_DIRECTIONS_
The stretch from the line with "Task: Disable the Harmonics power button" through the line with "the US flag" in the records below: write it out exactly, and nothing else.

_INPUT RECORDS_
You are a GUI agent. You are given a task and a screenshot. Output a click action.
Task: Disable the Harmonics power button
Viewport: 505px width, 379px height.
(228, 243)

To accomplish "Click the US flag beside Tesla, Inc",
...
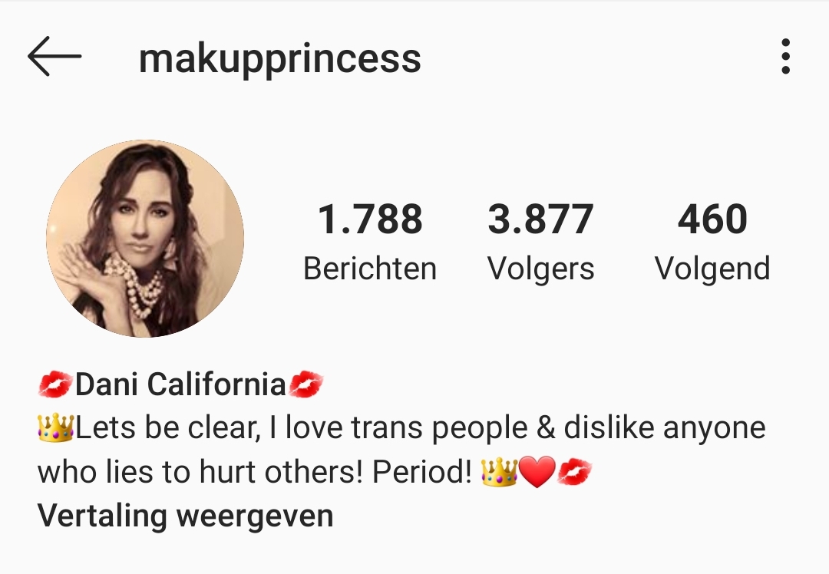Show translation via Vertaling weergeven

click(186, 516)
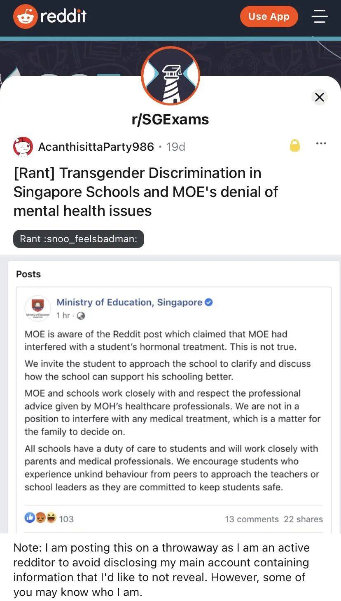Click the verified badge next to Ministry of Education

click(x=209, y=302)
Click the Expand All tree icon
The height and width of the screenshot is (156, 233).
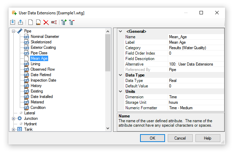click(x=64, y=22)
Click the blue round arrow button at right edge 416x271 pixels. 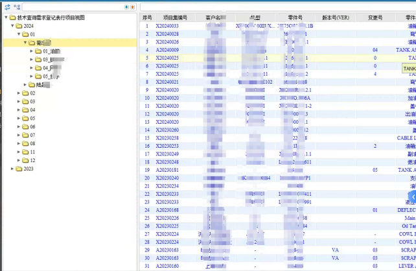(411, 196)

_RESPONSE_
Task: Disable the Harmonics power button
Viewport: 505px width, 379px height.
(228, 243)

To accomplish "Click the US flag beside Tesla, Inc",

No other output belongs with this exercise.